Go line by line through the entries and show those that hold the string "checkbox".

^^^^

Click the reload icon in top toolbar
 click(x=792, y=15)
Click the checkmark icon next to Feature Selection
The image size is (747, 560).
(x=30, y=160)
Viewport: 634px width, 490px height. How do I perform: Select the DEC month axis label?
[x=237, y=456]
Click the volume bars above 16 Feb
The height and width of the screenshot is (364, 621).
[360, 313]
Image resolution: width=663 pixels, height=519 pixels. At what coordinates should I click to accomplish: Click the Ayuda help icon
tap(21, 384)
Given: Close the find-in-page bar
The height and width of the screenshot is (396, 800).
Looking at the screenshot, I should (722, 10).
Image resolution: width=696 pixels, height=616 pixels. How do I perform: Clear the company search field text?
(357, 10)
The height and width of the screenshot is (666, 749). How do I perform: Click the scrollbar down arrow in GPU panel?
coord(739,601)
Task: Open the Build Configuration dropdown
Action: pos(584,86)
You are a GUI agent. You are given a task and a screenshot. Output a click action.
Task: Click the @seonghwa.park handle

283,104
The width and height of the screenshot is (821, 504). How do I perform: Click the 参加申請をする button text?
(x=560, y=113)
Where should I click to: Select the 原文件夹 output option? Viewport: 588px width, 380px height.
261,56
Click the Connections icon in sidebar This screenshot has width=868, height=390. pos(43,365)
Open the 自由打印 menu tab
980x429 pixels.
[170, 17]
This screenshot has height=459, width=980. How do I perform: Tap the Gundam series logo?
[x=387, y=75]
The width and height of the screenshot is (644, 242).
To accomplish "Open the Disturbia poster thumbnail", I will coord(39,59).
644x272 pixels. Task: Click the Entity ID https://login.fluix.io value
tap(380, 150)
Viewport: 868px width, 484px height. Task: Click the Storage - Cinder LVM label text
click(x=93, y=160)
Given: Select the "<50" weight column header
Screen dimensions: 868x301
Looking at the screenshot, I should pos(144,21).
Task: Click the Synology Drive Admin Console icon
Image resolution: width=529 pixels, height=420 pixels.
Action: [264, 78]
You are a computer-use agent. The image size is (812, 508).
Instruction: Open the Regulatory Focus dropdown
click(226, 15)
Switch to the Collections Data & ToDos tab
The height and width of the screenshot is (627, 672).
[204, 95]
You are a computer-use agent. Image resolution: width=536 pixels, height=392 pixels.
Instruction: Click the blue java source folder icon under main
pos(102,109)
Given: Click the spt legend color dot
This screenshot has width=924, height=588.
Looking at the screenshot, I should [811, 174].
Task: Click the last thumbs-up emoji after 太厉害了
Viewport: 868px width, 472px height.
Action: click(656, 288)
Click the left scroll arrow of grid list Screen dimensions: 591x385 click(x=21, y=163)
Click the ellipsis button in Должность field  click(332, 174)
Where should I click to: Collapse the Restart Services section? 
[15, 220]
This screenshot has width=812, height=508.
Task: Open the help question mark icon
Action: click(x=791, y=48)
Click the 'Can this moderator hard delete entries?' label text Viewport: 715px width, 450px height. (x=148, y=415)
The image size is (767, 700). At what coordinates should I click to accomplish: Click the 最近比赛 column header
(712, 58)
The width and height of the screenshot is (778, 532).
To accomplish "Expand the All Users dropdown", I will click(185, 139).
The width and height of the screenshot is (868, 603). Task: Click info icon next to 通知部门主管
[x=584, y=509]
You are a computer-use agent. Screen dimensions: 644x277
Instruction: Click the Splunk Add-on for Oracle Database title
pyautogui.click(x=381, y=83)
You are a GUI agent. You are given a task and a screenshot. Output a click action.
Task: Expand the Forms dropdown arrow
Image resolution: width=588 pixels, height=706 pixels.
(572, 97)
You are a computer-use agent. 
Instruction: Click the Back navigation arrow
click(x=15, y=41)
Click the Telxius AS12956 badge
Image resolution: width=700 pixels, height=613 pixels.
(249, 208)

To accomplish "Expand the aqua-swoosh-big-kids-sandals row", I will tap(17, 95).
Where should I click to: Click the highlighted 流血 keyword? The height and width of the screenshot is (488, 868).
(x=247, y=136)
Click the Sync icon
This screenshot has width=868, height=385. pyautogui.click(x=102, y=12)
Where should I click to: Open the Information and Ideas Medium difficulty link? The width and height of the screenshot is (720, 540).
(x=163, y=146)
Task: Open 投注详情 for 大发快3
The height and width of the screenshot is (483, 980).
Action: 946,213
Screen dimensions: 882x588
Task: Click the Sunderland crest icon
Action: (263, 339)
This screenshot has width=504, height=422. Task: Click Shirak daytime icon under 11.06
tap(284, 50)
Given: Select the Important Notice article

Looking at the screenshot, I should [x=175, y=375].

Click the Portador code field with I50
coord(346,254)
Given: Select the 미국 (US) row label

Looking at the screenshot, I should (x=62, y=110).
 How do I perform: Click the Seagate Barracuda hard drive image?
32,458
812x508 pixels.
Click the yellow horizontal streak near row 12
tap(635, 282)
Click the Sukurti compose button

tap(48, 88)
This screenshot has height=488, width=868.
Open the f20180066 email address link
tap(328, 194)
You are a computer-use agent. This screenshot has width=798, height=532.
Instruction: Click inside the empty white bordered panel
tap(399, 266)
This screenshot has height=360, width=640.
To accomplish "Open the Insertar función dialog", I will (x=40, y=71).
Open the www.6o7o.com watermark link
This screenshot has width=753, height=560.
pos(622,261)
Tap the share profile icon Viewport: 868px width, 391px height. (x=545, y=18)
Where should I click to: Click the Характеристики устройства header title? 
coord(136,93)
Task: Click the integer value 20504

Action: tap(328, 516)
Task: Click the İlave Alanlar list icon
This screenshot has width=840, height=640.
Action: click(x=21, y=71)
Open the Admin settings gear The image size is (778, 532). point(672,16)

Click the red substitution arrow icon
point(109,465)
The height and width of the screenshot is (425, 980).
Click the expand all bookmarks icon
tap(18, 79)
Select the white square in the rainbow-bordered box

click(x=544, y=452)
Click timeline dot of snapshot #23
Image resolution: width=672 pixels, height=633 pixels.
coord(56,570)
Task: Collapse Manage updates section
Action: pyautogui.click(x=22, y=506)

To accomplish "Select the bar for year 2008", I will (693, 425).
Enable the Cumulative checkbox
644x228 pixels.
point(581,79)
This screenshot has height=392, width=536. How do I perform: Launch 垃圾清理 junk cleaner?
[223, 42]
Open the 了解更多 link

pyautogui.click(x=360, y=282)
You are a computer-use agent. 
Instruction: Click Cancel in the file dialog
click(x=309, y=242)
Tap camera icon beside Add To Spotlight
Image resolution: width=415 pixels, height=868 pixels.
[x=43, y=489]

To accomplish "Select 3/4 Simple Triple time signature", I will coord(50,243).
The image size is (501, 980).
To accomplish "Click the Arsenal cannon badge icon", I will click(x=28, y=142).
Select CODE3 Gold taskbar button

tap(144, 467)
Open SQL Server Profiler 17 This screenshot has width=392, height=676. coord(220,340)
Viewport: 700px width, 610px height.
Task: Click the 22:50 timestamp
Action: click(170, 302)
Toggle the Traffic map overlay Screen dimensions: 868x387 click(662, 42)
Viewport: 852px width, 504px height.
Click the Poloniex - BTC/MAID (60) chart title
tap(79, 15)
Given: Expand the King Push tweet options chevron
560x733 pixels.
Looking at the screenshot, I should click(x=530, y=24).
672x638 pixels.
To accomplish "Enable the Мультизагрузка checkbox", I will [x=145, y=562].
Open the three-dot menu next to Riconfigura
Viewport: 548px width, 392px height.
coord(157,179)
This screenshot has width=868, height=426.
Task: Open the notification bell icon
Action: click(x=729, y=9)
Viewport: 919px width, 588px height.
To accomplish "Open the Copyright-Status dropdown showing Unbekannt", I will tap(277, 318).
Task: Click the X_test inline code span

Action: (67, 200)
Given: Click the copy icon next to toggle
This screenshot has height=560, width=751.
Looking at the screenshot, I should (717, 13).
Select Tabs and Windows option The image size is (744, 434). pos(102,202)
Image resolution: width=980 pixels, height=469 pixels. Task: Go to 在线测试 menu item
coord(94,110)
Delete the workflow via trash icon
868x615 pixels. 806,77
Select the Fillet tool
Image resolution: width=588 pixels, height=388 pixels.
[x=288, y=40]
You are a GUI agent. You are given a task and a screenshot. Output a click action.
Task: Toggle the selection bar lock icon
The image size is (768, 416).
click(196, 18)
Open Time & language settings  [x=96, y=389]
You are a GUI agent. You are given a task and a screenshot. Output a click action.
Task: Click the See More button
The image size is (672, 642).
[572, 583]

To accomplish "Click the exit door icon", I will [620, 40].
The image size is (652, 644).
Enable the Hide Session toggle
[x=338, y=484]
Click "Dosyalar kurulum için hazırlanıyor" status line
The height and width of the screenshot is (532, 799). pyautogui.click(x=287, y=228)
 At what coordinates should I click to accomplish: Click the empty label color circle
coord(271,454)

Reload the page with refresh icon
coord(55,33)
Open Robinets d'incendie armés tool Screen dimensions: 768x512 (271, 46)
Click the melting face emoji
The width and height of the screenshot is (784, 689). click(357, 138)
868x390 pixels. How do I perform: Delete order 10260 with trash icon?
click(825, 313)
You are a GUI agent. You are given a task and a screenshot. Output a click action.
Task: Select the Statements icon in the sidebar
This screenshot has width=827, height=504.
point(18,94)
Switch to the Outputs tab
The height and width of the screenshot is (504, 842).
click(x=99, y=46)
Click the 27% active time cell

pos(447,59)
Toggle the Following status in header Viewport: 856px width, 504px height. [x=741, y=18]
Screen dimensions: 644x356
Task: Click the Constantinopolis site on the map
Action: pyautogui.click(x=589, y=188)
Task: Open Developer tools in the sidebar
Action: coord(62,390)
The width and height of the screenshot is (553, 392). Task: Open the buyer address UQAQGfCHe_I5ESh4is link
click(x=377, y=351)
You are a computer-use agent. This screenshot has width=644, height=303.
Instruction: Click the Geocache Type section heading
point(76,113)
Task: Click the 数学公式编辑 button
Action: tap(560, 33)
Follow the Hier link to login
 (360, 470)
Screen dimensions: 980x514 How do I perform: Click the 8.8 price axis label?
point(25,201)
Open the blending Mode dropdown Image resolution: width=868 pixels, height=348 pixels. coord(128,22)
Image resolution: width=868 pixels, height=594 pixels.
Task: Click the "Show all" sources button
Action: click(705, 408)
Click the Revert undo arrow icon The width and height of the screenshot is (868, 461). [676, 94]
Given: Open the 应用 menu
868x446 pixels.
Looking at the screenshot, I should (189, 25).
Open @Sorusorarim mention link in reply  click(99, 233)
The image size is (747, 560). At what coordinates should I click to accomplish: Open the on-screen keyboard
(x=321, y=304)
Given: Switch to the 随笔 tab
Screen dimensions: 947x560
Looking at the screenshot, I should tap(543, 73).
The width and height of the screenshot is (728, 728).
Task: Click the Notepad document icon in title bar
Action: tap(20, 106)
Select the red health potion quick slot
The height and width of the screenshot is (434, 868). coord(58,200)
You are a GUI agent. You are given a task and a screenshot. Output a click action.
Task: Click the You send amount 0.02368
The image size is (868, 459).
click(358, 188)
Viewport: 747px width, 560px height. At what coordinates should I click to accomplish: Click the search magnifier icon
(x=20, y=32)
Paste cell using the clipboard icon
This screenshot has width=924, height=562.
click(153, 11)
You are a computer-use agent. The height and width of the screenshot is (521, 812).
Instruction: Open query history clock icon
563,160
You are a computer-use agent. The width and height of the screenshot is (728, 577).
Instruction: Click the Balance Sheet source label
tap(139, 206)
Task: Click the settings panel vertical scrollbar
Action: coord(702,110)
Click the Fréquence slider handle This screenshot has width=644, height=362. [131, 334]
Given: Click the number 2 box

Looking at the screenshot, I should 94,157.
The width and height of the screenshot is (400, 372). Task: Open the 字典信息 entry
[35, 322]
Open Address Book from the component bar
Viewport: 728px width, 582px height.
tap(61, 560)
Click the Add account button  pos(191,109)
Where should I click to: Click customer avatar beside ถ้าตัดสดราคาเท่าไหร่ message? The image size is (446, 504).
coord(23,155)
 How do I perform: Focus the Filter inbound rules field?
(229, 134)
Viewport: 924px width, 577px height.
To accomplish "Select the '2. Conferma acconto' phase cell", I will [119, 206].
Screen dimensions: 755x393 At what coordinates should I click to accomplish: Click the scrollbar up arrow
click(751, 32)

^^^^

* Exercise solution
Enable the Cumulative checkbox
To accomplish "Enable the Мультизагрузка checkbox", I will [x=145, y=562].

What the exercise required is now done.